Montenegro Lags Behind in Combating Money Laundering and Terrorism Financing

A recent evaluation has revealed that Montenegro is falling short in its efforts to combat money laundering and terrorism financing. Despite making some progress in criminalizing these activities, the country still fails to meet international standards.

Shortcomings in Laws and Regulations


  • Montenegro’s laws do not explicitly criminalize the financing of terrorism, despite being a signatory to several international conventions.
  • The country relies on generic provisions related to aiding and abetting to prosecute such offenses.
  • There is no obligation to report suspicions of terrorism financing.

Weaknesses in Record-Keeping Requirements


  • Montenegro’s record-keeping requirements only require the keeping of records for five years, whereas the internationally required standard is 10 years.
  • There is no provision for seizing bank accounts suspected of being linked to criminal activity.

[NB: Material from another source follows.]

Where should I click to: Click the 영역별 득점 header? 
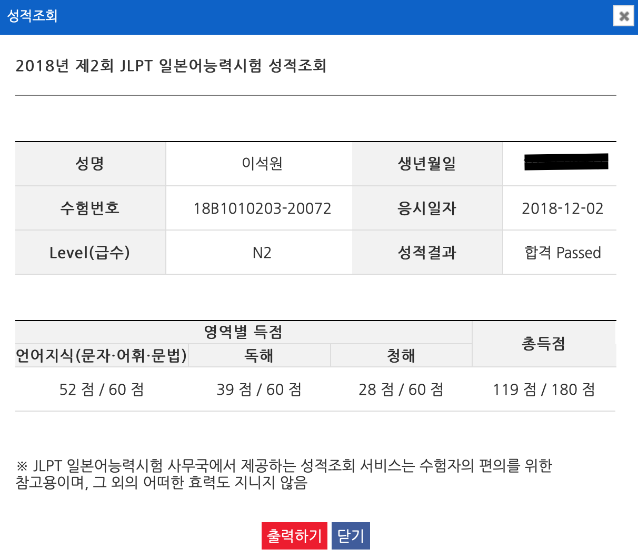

Inadequate Confiscation and Seizure Powers


  • Montenegro’s laws do not provide for the confiscation of proceeds from crime or property used to finance terrorism.
  • The country lacks provisions for seizing assets suspected of being linked to terrorism, including money and property intended to be used in acts of terrorism.

Recommendations


  • Adopt a specific provision on terrorist financing in the new Criminal Code.
  • Include provisions allowing for the confiscation of money intended to be used for acts of terrorism.
  • Establish a Financial Intelligence Unit (FIU) with adequate resources and powers to retrieve information from databases, request additional information, and forward compiled data to law enforcement authorities.

Additional Measures


  • Put in place complete provisions allowing for the seizure and freezing of assets suspected of being linked to terrorism.
  • Give authorities the power to freeze without delay the assets of individuals or organizations designated by the UN Security Council resolutions.

Conclusion


Montenegro must take immediate action to strengthen its anti-money laundering and counter-terrorism financing regime to meet international standards. Failure to do so may lead to serious consequences, including reputational damage and increased risk of being delisted from the Financial Action Task Force (FATF) grey list.